| Tasks to carry out |
[1] Transcribe everything in the face-rating article from "Getting judged by" down to "expectancy, and gender.".
[2] Decide whether each statement below agrees with the face-rating article, answering yes or no and quoting the deciding words: (a) The website was created by an EU-funded project. (b) Tijmen Schep discussed the system in an interview with The Verge. (c) The system begins by asking users to upload a photo.
[3] List every trait that the face-rating article says the How Normal Am I? website judges in its users.

| Passage |

-=-=-

Getting judged by society is bad enough, so you can imagine what it feels like to have an AI system expertly analyze your face and give it a rating for attractiveness. Don’t worry though; unlike the anxiety-inducing remarks you might get from people, this AI is actually judging you for a greater social cause.

Facial recognition is rampant with errors and biases, be it its problematic preference for the fairer skin or its inability to treat each facial image equally. And of course, there are the privacy concerns. In this regard, a new website called How Normal Am I? is using algorithms to judge users’ age, attractiveness, BMI, life expectancy, and gender.

The website was created by SHERPA, an EU-funded project that explores the impact of AI on ethics and human rights. In an interview with The Next Web, artist-in-residence at SHERPA Tijmen Schep explains and showcases the interesting system in detail.

The first thing the system does is ask you to face the webcam so that its algorithm can analyze your face and rate it for attractiveness. Schep explains that similar algorithms are used in dating apps like Tinder to match equally attractive people and in social media platforms like TikTok to promote content made by “good-looking” people.

-=-=-

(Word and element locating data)
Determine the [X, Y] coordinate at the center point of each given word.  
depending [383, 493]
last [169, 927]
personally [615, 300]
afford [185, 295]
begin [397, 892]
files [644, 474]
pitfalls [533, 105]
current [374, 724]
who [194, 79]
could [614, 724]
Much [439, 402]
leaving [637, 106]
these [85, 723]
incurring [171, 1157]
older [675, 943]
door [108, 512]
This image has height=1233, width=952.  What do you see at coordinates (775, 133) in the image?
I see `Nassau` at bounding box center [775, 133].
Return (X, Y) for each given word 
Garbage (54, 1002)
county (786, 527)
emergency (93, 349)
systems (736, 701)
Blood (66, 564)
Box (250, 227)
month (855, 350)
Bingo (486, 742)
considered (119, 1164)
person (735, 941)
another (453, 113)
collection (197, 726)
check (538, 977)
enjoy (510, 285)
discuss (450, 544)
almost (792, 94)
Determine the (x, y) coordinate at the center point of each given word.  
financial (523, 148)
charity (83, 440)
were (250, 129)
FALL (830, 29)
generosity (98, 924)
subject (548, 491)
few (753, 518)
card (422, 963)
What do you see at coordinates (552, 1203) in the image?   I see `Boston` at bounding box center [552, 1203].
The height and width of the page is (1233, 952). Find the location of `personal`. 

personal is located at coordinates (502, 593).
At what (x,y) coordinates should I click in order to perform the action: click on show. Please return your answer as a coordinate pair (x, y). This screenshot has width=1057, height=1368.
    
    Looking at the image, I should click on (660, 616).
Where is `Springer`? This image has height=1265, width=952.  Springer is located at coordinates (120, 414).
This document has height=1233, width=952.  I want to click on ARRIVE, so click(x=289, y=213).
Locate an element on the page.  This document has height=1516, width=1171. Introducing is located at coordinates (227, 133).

-=-=-

| Set of answers |
[1]
Getting judged by society is bad enough, so you can imagine what it feels like to have an AI system expertly analyze your face and give it a rating for attractiveness. Don’t worry though; unlike the anxiety-inducing remarks you might get from people, this AI is actually judging you for a greater social cause.

Facial recognition is rampant with errors and biases, be it its problematic preference for the fairer skin or its inability to treat each facial image equally. And of course, there are the privacy concerns. In this regard, a new website called How Normal Am I? is using algorithms to judge users’ age, attractiveness, BMI, life expectancy, and gender.

[2]
(a) Yes: "The website was created by SHERPA, an EU-funded project that explores the impact of AI on ethics and human rights."
(b) No: "In an interview with The Next Web, artist-in-residence at SHERPA Tijmen Schep explains and showcases the interesting system in detail."
(c) No: "The first thing the system does is ask you to face the webcam so that its algorithm can analyze your face and rate it for attractiveness."

[3] Age, attractiveness, BMI, life expectancy, gender